Não há como o processo de humanização ocorrer sem que haja as devidas

condições para que esta finalidade seja contemplada. Nesse sentido, acreditamos que o

professor ao reconhecer nas crianças os seus níveis de desenvolvimento, entender que a

mediação de conhecimento contribui para o desenvolvimento e que o jogo de regra

explícita é uma forma mais elaborada das brincadeiras, a criança, consequentemente,

entrará em contato com o mundo, aprenderá e construirá cada vez mais sua

personalidade e identidade social e esse processo se constituirá como efetivamente

humanizador.

Nossa análise nos permite dizer que um trabalho realizado, estruturado sobre a

relação teoria e prática, traz benefícios para a formação continuada dos envolvidos. No

entanto, é preciso ressaltar que, se não houver continuidade neste tipo de ação, os

ganhos podem se perder ao longo do tempo. A problemática da falta de orientação

teórica durante as HTPC locais deve ser revista pela gestão, e esta servir de exemplo

para todas as demais instituições a fim de garantir a socialização dos saberes às

crianças. Acreditamos que muitos problemas que prejudicam o sistema educacional

brasileiro podem ser sanados por meio da práxis reflexiva.

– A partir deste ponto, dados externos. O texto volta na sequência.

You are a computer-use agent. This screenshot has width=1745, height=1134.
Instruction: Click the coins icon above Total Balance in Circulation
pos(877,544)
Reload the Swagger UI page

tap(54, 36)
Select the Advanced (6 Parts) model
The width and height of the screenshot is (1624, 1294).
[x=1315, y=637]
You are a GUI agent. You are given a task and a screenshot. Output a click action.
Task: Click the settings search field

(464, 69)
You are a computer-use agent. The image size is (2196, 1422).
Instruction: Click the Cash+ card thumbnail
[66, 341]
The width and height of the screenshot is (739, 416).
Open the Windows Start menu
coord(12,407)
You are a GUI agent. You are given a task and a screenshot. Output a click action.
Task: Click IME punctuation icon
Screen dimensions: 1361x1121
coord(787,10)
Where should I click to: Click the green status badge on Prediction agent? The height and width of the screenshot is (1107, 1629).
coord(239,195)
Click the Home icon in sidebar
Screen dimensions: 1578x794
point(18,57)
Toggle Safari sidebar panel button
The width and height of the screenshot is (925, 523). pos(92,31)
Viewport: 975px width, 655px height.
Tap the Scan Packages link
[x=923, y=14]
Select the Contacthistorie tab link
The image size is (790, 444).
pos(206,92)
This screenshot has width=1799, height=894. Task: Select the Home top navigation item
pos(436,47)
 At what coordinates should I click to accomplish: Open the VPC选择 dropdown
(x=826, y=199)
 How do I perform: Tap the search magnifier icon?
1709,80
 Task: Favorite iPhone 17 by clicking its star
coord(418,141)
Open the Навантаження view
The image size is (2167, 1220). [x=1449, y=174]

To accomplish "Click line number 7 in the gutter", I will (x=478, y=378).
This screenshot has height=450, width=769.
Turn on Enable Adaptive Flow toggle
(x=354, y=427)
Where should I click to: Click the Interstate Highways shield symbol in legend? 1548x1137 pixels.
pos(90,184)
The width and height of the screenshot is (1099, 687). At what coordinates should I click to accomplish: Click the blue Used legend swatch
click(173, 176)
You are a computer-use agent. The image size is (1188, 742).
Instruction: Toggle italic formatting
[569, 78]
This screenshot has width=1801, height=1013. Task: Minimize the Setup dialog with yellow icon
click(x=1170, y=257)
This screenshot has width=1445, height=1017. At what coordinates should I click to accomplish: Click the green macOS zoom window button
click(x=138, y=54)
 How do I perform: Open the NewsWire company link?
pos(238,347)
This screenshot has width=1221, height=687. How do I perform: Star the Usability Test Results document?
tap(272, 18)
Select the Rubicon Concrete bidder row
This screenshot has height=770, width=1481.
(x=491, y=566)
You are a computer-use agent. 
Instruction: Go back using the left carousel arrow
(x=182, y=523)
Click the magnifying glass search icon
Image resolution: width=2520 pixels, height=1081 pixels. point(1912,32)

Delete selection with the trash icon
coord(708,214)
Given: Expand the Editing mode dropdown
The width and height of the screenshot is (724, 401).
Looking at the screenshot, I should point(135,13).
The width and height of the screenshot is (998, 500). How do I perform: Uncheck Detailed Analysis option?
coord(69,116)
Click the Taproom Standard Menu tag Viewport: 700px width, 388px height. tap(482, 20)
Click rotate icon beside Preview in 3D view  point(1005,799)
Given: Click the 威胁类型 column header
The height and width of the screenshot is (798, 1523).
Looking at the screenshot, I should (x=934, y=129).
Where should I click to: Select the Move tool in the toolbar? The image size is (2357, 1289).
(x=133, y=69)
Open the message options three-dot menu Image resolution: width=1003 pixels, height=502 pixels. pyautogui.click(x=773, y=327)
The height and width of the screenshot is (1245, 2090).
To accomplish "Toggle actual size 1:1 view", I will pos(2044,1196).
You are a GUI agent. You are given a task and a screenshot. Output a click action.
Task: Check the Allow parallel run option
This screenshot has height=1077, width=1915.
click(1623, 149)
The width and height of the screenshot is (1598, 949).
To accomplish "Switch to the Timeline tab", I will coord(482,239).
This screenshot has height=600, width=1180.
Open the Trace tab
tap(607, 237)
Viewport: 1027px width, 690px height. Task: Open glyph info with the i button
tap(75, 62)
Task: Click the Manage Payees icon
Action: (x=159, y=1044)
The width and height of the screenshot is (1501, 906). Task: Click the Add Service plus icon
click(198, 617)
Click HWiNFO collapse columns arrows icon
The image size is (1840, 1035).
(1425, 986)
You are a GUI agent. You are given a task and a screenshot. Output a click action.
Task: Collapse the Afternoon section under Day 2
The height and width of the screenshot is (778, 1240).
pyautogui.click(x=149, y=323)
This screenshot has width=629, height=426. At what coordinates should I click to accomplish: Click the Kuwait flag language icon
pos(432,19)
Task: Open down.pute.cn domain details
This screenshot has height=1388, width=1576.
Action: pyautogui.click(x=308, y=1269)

Por fim, longe de mostrarmos uma resposta certa e única para as questões e

problemas educacionais relacionados à brincadeira na Educação Infantil, entendemos

que esta pesquisa, sustentados pela teoria histórico-cultural, poderá indicar um possível

caminho, de como utilizar a brincadeira enquanto atividade principal na creche.

Buscamos contribuir com a compreensão do papel mediador do professor envolvido no

processo educativo para promover o desenvolvimento infantil que não está dado

biologicamente através de brincadeiras.